● Given task: Count the lines of the entries below that contain the word "accomplish". Reply with the number alone.

● Records supplied:
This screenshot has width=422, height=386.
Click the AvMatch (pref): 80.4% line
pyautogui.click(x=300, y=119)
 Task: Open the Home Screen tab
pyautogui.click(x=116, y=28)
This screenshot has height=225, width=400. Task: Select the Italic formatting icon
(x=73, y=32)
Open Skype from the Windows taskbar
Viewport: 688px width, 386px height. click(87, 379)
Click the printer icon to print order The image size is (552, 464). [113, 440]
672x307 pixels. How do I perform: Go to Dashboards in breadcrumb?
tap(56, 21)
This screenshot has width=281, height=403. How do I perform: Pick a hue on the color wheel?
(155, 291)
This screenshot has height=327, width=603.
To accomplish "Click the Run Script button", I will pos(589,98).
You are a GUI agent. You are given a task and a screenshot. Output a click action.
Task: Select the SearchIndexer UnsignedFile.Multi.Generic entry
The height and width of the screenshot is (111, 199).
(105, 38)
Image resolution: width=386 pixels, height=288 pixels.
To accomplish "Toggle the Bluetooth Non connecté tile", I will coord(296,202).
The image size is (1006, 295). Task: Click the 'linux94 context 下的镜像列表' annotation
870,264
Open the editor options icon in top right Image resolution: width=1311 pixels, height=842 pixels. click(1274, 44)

* * *

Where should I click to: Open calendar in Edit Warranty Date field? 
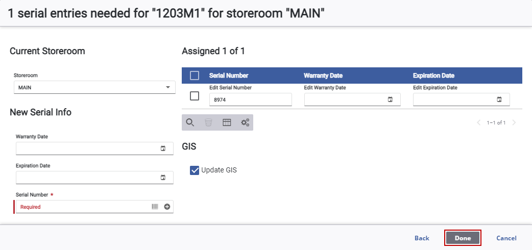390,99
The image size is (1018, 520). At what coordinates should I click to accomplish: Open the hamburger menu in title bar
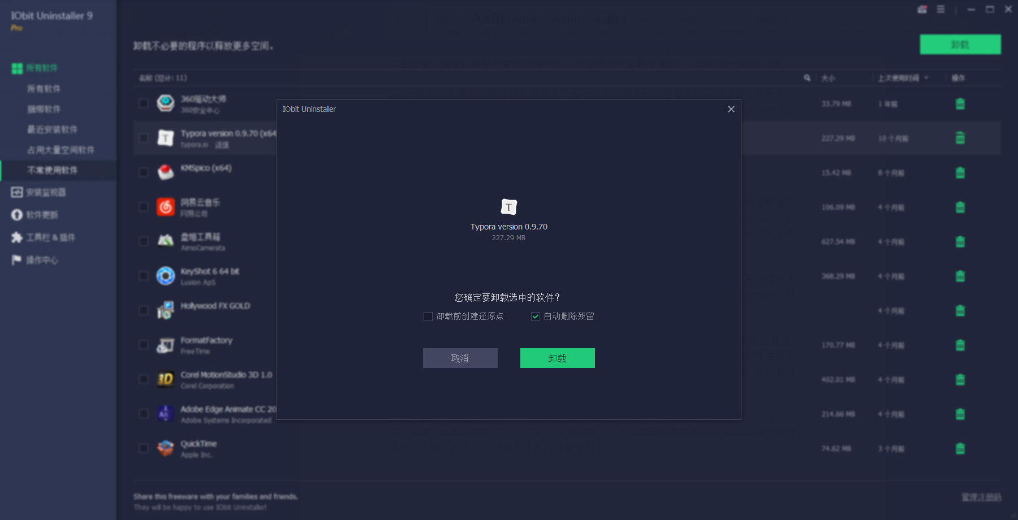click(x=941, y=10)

● Written response: 3